Consumers could spot Puriti jars easily on the shelves, protected by 11 built-in security measures, including anti-tampering, with each jar laser-etched with a keyword or reference unique to every production batch.

"We think this will help re-ignite the demand for pure New Zealand manuka honey as it gives certainty and surety to customers, de-mystifying it," he says.

However, the New Zealand industry was also facing challenges from other countries, principally Australia. Our near neighbours have 160 different species of tea-tree which Boot says were previously known as "jelly bush".

"Now the Australians have decided to re-name their jelly bush honey and call it manuka, trying to ride on our coat tails. The problem is that we have basically only one species of tea-tree (manuka) and the chemical and DNA properties of what makes manuka honey comes from that – and that is what the MPI and our more rigorous tests are based on.

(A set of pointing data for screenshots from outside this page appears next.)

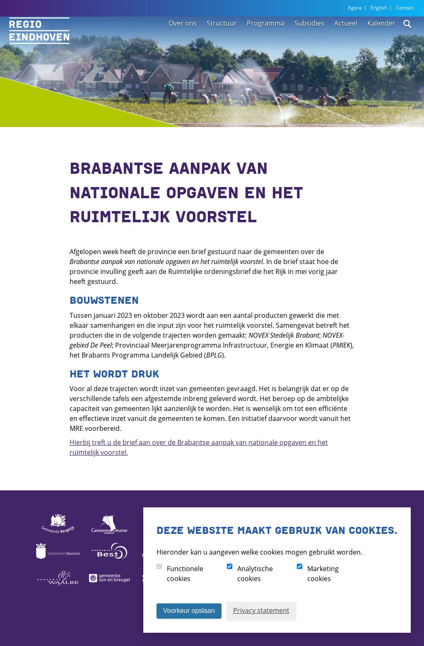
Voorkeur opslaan (189, 610)
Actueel (345, 42)
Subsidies (309, 42)
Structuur (222, 42)
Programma (265, 42)
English (379, 7)
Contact (405, 7)
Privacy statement (261, 610)
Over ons (183, 42)
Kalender (381, 42)
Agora (355, 7)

"We have even found that, if you move a manuka tree from one part of the North Island to another, it changes the strength and qualities of the honey. It is not as simple as taking seedlings from New Zealand and re-planting in another country – that does not qualify as manuka honey either.

"Real manuka honey is a product of New Zealand land evolving over millennia, the soil, climate, and how the tree interacts symbiotically with the bees and how they react to the nectar."

Which was why, he says, the industry and government need to align further to take manuka honey into champagne and scotch whiskey territory and not just be satisfied with smaller, short-term gain.